The rivalry between Chilean banks and cryptocurrency heated up when the banks closed the accounts of crypto exchanges, BUDA, Orionx and CryptoMarket, without any explanation. When the incident took place, bitcoin and local coins enthusiasts responded with trend #ChileQuiereCryptos, which meant Chile wants crypto, on Twitter. Later, the Chilean anti-monopoly court, known as the Tribunal de Defensa de la Libre Competencia (TDLC), ordered the banks to revert their actions.
Bitcoin and other cryptocurrencies haven’t been of interest to most South American countries. Countries like Bolivia and Ecuador have been quite aggressive while dealing with digital currencies because they believed that people could lose money while investing in unregulated and volatile cryptocurrencies. Therefore, to protect investors from highly fluctuating prices of cryptos, they both have imposed strict bans on all cryptos except SDE token, an Ecuadorian government-issued currency, allowed in Ecuador only. Ecuador, after realizing that electronic money is more attractive for citizens, decided to launch its own token for its citizens. The country believes that SDE token is not volatile like bitcoin and other cryptos and only the use of regulated SDE token is allowed.
Mostly, countries in the region do not realize the potential of bitcoin and other digital assets so attention and efforts toward regulating them are anticipated. However, many retailers and merchants accept cryptos as a mode of payment and countries such as Mexico, Argentina, Brazil, Venezuela and Chile collect capital gains tax from people profiting from crypto trade.

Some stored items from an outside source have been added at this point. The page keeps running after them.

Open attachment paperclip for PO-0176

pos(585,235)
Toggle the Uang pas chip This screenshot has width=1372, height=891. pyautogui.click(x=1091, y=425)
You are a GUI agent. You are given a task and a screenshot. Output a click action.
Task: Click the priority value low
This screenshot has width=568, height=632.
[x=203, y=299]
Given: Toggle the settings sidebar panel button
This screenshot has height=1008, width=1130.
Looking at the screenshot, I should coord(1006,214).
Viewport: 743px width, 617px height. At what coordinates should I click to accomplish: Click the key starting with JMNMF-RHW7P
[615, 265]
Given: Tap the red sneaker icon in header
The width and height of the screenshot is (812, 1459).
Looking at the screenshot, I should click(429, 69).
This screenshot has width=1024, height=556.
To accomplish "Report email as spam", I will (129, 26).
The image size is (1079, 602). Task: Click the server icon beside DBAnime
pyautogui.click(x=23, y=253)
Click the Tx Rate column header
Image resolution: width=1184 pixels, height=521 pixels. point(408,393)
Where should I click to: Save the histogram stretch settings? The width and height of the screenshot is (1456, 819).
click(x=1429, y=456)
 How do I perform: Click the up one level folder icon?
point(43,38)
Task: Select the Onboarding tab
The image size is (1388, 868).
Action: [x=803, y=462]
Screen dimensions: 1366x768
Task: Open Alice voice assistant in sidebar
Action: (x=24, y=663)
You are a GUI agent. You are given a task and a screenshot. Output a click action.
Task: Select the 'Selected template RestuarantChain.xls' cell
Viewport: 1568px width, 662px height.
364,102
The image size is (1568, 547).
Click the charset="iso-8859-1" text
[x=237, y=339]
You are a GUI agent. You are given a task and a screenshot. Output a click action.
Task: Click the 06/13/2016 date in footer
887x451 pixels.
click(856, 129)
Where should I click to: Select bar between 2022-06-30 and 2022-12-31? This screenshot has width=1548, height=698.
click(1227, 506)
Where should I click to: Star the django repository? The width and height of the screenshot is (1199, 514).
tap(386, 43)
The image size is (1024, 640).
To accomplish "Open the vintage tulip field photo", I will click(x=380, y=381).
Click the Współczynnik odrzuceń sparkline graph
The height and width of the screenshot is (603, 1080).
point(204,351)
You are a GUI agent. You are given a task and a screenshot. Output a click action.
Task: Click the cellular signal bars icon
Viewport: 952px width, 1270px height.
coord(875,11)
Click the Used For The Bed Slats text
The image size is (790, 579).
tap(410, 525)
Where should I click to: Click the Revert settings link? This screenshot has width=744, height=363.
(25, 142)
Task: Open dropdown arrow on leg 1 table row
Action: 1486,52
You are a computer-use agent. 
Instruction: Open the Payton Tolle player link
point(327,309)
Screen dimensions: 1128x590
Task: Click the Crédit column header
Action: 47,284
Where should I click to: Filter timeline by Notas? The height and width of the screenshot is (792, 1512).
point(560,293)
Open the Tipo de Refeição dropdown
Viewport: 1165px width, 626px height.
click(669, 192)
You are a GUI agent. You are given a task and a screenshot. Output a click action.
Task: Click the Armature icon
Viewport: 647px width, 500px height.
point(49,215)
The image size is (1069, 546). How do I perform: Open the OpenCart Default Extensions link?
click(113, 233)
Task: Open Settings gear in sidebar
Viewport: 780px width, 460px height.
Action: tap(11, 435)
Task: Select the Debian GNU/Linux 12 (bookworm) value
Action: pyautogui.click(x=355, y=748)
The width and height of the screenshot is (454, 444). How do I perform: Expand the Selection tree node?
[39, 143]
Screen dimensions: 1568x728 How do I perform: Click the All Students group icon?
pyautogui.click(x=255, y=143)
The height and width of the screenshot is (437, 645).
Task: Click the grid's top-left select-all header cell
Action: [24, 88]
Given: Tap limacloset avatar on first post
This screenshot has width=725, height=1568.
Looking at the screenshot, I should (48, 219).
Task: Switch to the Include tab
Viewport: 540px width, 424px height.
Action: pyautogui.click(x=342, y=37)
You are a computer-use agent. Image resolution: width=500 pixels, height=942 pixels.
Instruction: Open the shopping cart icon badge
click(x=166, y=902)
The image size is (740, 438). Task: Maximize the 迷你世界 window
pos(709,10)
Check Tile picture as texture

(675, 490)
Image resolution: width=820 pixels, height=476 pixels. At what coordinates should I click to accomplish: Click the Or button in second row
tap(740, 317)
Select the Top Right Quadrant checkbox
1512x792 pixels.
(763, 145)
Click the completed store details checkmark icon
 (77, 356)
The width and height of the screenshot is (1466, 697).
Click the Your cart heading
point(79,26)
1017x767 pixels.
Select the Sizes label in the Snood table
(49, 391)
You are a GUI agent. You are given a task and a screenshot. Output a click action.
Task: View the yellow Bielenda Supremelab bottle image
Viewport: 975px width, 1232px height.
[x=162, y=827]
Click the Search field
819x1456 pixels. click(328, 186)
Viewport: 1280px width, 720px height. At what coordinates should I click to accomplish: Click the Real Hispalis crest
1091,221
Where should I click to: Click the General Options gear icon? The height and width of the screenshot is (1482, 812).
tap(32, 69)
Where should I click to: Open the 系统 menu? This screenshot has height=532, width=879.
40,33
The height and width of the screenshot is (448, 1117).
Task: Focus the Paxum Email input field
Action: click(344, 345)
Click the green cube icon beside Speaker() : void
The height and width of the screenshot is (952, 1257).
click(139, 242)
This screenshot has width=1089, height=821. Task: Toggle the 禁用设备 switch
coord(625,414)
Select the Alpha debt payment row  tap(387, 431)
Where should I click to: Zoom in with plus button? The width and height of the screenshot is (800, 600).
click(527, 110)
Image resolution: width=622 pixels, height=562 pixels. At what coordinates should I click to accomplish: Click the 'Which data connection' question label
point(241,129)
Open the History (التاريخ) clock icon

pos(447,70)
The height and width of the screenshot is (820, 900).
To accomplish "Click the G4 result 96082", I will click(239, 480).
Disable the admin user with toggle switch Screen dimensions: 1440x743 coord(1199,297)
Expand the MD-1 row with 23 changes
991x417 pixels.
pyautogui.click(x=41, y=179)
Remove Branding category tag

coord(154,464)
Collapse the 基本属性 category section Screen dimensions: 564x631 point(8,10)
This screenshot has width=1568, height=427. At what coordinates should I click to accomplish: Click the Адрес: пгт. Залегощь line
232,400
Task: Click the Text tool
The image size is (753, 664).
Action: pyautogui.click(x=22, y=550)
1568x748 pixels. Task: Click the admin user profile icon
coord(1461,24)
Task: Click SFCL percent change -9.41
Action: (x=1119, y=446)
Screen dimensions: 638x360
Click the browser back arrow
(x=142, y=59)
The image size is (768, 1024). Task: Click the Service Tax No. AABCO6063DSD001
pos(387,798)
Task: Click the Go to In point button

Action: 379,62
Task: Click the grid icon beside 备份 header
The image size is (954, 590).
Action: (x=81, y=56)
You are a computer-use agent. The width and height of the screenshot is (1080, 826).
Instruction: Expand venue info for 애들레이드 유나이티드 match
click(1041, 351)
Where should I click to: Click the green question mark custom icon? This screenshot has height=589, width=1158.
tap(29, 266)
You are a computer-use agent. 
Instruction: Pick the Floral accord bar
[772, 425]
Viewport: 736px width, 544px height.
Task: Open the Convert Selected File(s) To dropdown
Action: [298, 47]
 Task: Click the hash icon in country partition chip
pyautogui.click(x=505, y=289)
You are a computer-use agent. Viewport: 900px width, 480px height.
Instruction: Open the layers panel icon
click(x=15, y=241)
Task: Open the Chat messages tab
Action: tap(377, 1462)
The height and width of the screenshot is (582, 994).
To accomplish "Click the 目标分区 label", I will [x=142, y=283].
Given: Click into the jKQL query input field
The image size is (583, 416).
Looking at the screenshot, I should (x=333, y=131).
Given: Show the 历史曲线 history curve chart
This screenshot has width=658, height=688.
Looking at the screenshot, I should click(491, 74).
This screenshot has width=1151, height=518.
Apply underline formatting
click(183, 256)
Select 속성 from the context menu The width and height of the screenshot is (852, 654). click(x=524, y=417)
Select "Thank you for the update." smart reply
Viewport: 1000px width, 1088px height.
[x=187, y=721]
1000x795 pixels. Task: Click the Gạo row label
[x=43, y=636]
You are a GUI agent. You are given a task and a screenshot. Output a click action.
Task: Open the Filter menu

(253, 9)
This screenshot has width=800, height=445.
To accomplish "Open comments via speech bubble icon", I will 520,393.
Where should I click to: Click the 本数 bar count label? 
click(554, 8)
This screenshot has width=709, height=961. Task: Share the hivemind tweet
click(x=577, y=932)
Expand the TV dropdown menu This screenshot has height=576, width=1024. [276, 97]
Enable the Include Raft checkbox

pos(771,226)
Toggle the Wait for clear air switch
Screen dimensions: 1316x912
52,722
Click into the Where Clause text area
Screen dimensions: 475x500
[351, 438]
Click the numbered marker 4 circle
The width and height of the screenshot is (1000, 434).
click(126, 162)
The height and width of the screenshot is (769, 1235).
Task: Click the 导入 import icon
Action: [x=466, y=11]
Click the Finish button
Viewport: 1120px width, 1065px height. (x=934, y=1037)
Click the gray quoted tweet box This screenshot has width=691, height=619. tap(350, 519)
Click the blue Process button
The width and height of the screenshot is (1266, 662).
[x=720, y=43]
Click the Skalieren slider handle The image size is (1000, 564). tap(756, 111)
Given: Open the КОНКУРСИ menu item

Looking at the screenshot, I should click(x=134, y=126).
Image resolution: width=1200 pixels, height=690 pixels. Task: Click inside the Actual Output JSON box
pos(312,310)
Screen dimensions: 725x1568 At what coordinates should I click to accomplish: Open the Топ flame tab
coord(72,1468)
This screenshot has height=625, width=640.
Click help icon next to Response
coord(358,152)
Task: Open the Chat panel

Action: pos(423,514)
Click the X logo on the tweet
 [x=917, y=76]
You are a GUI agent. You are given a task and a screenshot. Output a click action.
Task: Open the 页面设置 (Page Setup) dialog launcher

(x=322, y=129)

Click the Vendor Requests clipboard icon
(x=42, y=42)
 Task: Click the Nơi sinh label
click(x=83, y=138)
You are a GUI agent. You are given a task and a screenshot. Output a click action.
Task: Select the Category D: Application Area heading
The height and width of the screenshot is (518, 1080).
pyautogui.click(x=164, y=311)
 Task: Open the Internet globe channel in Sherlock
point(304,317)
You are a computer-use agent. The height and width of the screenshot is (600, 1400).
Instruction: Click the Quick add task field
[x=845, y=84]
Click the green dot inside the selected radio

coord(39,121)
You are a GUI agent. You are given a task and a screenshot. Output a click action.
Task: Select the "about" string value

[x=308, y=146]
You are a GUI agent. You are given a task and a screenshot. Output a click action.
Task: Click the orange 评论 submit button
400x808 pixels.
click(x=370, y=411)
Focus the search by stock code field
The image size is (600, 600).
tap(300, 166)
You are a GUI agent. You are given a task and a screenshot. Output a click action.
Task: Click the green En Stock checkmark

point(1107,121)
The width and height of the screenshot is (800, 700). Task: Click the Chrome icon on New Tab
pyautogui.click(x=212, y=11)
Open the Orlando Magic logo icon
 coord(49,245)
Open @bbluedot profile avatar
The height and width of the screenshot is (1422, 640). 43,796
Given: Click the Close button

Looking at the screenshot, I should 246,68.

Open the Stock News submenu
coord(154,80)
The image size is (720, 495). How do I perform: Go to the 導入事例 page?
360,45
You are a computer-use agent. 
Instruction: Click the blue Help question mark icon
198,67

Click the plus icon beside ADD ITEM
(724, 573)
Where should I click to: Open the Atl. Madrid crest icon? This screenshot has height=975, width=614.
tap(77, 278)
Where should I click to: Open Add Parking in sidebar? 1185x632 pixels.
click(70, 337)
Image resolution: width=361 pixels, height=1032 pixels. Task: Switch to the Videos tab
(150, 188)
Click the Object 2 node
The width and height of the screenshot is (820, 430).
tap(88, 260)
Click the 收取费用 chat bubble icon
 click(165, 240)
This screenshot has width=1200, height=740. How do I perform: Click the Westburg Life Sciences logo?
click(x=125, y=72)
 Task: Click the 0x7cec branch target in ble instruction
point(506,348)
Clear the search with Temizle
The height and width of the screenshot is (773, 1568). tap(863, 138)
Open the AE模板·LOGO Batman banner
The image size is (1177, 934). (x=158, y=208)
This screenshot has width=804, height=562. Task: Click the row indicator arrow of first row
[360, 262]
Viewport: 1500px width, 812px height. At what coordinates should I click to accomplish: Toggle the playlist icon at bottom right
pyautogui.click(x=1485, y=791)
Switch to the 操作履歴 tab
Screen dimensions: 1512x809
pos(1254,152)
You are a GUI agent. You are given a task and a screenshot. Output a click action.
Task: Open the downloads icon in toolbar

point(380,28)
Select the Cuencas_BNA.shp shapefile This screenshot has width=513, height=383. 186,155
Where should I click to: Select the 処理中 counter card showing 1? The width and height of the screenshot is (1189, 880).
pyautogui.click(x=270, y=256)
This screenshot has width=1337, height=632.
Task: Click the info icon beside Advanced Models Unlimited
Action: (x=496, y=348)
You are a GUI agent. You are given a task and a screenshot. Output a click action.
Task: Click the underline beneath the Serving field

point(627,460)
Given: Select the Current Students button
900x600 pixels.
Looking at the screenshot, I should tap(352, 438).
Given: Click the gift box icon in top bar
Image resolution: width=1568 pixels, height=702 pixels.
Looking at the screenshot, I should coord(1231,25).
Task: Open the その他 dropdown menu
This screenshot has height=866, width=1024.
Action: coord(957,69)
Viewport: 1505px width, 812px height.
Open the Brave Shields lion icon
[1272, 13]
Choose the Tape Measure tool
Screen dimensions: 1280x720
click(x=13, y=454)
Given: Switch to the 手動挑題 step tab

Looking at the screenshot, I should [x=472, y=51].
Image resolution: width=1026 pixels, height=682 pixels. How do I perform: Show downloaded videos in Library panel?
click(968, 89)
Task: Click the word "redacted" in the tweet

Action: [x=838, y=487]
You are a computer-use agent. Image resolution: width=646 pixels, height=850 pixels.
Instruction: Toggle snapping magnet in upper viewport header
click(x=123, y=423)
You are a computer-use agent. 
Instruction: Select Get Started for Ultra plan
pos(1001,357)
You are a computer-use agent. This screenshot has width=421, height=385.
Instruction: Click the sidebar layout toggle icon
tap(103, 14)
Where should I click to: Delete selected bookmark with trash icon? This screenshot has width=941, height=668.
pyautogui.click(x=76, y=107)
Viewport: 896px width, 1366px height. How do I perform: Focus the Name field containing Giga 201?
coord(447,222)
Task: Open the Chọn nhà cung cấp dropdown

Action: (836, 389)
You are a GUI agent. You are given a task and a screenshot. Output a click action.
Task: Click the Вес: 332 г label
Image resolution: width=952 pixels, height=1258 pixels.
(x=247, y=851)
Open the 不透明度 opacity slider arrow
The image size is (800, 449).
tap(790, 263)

Cryptocurrencies and the underlying technology, blockchain, are well-known for innovation. The trend to regulate them is finally spreading over continents. After France stood up for Europe and Andrew Yang, 2020 U.S. presidential candidate offered to take care of crypto regulations if he comes to power, Chile is continuing the successful journey of bitcoin and other cryptos. Though different countries from other continents have joined in, states accepting the significance of devising a framework for the cryptocurrency is not dense. These countries have only ignited the fire while there still remains plenty of uncovered territory for cryptocurrencies. In the future, it would be of great interest to see how rapidly the fire spreads before sizzling out.